Drittens, sollte die Regierung beginnen, die Grundlagen der Reform zu schaffen. Hier könnten die zwei NHS-Wechsel, die auch auf die Sozialfürsorge anwendbar sind, eine Rolle spielen: von "analog zu digital" und von "Krankheit zu Prävention". Die vorige Regierung hatte Maßnahmen beschlossen, um die Nutzung digitaler Sozialhilfeakten zu erhöhen – darauf sollte aufgebaut werden. In der Prävention gibt es Raum für einen Ansatz, der den Menschen hilft, unabhängig zu bleiben und auf die Beine zu kommen.

Darüber hinaus könnte die Regierung auch in anderen Bereichen Fortschritte erzielen. Der Sozialfürsorgesektor hat Pläne zur Reform der Arbeitskräfte entwickelt. Zudem gibt es die Möglichkeit, die Qualität zu verbessern, indem die Pflege stärker auf die Bedürfnisse der einzelnen Menschen ausgerichtet und die Dienste effektiver vernetzt werden, besonders in kritischen Bereichen wie der Krankenhausentlassung. Auf eine königliche Kommission braucht für diese Maßnahmen nicht gewartet zu werden.

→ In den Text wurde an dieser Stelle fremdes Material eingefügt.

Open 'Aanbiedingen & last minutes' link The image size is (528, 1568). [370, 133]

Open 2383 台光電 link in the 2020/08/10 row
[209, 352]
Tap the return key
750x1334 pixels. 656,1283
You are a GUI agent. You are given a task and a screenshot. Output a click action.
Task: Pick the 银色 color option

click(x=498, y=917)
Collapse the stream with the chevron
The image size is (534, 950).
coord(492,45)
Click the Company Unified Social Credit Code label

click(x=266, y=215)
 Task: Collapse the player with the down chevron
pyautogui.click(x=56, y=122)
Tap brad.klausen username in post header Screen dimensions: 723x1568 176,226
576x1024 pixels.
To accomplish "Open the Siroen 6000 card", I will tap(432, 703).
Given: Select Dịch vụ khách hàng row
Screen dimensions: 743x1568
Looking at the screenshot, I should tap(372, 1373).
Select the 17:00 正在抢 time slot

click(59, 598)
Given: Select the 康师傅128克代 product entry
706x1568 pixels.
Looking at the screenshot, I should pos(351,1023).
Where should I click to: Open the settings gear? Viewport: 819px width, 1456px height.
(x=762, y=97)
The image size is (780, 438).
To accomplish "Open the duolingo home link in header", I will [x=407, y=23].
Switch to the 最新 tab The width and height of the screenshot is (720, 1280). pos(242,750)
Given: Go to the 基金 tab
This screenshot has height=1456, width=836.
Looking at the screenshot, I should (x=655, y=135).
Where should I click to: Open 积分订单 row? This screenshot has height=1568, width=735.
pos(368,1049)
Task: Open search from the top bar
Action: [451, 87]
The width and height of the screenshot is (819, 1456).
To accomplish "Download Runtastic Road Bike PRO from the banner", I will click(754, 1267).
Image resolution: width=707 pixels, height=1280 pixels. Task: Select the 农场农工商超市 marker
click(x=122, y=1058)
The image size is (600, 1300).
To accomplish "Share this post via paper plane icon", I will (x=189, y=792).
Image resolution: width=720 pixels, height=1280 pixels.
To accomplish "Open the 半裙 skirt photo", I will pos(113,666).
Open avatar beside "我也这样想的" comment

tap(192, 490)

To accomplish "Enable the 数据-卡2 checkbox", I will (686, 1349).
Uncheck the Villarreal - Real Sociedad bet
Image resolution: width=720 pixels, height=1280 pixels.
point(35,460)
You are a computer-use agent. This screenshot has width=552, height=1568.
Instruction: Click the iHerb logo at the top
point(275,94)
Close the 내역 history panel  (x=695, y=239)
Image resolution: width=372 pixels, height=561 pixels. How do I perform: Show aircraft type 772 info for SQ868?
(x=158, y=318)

Die Regierung hat nach wie vor die Chance, die anfänglich aufkommende Begeisterung neu zu entfachen, indem sie Fortschritte bei einem der großen politischen Themen unserer Zeit erzielt. Andernfalls stehen dem Sozialfürsorgesektor und den Menschen, die seine Dienste in Anspruch nehmen, ein weiterer harter Winter bevor.